Such a predicament would have discouraged older hearts than theirs. The long wandering in the swamp, the fight with the alligator and then one with the cougar, and after all to find themselves apparently no nearer deliverance than when they started—it was a bitter pill to swallow.

But no one of the boys was of the kind that accepts defeat easily, and after the first pang of something akin to despair had vanished, they pulled themselves together and faced the situation bravely.

“We’re a long way from being licked yet,” declared Bobby. “We’ll have to go back a way, and keep our eyes open for some sign of a path leading off from the one we used to get here.”

“Yes, but if there had been, one, we’d probably have seen it as we came along,” objected Fred.

“But on the other hand,” argued Bobby, “we didn’t know then that this path would lead us into nothing at all, the way it has, and we weren’t keeping such a sharp lookout for something better. At any rate, seeing that we can’t fly over the tops of these trees, it seems to me that’s our only chance.”

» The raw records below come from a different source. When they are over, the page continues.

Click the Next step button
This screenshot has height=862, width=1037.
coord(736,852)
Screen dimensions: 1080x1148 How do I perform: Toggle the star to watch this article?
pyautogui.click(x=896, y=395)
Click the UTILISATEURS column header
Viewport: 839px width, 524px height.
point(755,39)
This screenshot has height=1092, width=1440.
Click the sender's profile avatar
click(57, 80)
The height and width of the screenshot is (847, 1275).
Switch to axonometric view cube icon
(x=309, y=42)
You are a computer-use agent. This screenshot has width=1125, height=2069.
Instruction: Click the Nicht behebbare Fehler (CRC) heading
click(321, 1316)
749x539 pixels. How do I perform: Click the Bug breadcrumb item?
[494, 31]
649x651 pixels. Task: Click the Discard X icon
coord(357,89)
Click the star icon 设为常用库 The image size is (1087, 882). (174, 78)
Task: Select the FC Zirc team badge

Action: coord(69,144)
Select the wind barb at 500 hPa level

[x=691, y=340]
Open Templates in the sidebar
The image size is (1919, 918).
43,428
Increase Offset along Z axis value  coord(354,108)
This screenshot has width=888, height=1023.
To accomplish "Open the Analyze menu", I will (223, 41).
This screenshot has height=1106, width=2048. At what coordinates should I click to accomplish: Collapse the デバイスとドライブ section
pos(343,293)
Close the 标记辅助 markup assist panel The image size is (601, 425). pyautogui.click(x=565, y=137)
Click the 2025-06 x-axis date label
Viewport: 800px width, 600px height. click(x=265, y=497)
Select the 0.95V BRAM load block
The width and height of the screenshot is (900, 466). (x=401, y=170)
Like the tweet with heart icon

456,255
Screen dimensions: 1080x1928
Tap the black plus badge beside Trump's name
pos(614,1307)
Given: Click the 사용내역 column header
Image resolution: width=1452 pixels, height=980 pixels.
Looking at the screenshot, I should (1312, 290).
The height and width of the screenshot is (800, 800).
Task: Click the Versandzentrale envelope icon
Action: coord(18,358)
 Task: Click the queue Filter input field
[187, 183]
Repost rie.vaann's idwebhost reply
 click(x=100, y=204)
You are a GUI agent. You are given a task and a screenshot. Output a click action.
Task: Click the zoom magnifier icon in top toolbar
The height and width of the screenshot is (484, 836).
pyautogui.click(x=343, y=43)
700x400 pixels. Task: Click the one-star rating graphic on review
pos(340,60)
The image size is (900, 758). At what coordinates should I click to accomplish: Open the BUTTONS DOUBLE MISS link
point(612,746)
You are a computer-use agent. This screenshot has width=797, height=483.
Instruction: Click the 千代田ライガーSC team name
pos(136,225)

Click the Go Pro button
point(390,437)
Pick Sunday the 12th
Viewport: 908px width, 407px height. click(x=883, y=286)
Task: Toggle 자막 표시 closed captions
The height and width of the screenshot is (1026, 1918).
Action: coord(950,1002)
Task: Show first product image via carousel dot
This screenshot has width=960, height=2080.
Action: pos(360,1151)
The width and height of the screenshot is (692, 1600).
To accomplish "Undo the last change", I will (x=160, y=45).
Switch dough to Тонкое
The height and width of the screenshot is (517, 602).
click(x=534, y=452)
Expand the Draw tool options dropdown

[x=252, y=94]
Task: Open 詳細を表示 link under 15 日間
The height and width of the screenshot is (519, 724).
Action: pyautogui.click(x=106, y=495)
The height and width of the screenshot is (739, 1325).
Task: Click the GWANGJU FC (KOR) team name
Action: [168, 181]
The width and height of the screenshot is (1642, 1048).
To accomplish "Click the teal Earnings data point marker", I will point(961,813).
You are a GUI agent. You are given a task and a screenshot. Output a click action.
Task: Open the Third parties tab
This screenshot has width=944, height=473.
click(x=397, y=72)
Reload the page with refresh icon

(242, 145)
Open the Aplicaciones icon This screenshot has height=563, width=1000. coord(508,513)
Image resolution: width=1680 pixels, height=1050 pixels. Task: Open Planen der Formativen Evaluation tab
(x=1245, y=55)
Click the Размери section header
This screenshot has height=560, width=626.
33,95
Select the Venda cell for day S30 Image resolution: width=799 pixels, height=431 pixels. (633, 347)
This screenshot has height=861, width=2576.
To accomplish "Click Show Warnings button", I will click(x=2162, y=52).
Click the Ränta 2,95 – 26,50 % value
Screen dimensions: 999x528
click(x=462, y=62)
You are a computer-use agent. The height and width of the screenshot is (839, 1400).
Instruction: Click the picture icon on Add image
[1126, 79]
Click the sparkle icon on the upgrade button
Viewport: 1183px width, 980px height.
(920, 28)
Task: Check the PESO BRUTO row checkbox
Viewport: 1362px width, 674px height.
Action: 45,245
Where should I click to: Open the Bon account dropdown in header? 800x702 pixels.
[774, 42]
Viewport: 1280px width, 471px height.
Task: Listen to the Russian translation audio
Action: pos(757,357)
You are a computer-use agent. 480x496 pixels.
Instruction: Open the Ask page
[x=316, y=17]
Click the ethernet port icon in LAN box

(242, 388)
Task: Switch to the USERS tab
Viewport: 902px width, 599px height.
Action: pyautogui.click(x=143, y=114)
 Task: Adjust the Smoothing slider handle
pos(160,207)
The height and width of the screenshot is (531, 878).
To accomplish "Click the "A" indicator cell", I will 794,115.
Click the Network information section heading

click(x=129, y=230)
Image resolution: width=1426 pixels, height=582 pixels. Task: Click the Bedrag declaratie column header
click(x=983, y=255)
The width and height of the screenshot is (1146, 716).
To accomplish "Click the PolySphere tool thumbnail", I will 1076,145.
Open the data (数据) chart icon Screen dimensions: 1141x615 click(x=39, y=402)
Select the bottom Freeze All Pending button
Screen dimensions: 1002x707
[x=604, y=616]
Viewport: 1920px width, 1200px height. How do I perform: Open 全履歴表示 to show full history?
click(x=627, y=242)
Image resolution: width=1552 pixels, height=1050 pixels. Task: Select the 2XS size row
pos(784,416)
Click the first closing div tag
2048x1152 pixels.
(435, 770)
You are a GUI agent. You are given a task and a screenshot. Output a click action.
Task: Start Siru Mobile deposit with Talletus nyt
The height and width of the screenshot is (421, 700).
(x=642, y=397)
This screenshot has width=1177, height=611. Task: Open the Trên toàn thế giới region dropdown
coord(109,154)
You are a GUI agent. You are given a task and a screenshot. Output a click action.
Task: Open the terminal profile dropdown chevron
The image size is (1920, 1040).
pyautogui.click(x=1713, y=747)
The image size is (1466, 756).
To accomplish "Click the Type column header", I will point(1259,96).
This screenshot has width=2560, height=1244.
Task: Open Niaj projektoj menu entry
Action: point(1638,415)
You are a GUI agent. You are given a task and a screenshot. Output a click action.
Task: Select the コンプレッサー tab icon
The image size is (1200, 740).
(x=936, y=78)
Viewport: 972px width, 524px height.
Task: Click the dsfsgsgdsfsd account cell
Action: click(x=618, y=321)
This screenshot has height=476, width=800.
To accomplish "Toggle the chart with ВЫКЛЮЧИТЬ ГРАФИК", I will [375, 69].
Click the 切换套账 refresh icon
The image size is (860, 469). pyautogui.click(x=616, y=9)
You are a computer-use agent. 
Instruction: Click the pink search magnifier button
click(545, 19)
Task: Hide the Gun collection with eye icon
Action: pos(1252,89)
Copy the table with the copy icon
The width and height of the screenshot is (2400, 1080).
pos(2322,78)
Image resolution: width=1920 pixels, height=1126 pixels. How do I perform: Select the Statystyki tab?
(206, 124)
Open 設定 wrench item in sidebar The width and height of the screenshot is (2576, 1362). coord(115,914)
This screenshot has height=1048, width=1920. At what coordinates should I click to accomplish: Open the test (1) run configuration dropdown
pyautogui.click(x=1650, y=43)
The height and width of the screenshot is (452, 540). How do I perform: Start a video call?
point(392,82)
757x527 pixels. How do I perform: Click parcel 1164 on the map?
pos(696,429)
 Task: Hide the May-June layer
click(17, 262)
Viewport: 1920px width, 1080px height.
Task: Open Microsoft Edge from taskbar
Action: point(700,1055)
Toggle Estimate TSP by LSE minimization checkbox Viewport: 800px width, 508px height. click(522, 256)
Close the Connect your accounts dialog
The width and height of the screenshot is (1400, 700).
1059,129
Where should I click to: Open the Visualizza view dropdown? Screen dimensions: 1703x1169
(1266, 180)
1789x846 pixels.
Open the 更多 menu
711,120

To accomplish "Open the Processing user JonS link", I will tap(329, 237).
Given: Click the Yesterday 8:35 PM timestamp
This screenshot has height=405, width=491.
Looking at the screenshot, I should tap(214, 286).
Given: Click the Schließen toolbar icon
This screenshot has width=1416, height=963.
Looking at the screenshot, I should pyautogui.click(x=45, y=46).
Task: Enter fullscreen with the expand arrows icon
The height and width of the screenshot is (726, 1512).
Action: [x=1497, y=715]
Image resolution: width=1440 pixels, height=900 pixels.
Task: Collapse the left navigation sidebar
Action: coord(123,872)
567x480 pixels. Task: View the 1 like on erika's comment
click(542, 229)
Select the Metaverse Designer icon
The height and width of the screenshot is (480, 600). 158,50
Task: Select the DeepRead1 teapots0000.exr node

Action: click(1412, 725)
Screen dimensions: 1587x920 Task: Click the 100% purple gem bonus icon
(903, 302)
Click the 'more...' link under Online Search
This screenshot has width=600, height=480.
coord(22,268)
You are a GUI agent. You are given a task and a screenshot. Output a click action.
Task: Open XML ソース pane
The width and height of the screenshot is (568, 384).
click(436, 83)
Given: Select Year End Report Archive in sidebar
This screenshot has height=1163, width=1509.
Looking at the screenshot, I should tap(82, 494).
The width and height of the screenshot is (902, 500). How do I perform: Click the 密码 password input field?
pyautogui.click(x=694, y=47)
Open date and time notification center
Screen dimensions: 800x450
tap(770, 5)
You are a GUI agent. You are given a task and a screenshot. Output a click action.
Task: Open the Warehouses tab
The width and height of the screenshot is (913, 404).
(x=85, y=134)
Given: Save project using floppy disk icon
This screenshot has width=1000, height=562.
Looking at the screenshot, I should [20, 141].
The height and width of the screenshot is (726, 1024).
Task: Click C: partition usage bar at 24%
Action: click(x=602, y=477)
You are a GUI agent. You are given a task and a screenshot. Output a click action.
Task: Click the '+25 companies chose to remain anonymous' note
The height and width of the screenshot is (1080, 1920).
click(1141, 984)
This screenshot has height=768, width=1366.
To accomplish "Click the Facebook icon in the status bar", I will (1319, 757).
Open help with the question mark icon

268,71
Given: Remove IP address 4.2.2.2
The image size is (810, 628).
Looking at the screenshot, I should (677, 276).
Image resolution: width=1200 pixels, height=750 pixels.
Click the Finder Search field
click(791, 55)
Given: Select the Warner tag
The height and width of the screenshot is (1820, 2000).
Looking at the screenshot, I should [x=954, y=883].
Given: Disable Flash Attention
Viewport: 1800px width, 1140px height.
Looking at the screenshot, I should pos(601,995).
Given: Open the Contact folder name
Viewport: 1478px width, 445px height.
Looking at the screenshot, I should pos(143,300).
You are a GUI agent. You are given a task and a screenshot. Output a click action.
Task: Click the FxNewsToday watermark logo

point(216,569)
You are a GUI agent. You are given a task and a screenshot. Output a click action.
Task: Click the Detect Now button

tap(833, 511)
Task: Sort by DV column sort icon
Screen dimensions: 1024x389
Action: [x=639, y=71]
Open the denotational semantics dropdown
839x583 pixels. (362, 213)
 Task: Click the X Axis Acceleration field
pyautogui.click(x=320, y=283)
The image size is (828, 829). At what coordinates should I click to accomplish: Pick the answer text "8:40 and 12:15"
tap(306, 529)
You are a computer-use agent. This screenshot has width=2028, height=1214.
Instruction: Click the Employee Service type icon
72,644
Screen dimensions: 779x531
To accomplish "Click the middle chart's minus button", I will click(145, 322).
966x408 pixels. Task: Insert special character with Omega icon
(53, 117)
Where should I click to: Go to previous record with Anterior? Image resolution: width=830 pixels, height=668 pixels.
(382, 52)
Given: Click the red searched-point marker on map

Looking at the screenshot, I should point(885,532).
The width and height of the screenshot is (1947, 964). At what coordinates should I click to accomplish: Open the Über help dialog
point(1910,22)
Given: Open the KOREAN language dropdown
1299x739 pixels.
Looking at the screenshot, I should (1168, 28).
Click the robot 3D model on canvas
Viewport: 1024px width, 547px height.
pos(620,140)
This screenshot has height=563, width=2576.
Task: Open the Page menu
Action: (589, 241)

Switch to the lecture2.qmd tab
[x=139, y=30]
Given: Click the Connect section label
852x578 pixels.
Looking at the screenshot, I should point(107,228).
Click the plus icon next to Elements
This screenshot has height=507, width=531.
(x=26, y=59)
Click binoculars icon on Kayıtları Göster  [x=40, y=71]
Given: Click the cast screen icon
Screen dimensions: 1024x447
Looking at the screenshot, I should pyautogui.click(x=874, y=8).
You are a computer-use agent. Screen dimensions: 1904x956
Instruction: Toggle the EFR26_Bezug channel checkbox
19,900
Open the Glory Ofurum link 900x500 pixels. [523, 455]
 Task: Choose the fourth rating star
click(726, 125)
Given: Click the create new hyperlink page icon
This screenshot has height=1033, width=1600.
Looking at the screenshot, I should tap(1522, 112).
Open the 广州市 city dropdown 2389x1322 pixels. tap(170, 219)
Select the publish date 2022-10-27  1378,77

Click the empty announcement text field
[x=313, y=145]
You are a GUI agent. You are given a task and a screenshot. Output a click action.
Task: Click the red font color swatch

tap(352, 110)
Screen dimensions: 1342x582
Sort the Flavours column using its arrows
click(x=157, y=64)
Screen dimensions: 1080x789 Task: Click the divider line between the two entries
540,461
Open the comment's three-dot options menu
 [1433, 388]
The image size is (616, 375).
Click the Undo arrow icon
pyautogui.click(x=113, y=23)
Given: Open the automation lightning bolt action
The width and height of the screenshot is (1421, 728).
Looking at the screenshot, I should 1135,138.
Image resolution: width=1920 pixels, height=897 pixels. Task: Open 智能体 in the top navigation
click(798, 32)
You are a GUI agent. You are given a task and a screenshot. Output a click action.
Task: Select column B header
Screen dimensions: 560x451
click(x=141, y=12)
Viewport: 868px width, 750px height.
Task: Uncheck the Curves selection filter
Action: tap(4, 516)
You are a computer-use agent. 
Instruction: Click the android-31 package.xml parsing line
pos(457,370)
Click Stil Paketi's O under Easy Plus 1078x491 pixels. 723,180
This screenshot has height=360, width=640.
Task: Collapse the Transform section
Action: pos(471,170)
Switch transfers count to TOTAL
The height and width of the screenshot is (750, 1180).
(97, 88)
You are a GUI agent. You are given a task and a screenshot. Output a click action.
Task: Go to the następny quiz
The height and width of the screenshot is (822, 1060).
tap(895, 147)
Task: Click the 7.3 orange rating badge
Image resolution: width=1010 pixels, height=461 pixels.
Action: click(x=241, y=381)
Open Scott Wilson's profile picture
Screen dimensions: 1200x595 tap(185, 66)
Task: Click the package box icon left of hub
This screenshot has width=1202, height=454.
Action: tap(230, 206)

“Looks that way to me, too,” agreed Lee, “and the quicker we go the better, because it’s going to get dark within another two hours.”

“All right, then,” said Bobby, decisively, “right about face, and we’ll be on our way.”

They had gone about a mile, and were beginning to give up all hope of ever getting out of their predicament, when suddenly Bobby came to an abrupt halt.

Some ten feet off the narrow track they were on, stood two giant boulders, close together, with hardly room between them for a grown man to squeeze through. The boys had hardly noticed them when they had passed them going in the other direction, but now Bobby’s keen young eyes had seen some sign on one of them that caused his heart to leap. He ran over to the larger of the two boulders to verify his discovery, and there, sure enough, almost erased by the wind and weather but still perfectly plain to keen eyes, was the outline of an arrow rudely daubed on the face of the rock.

“But it seems to be pointing right between the rocks,” said Lee, as all three boys bent over the faint outline.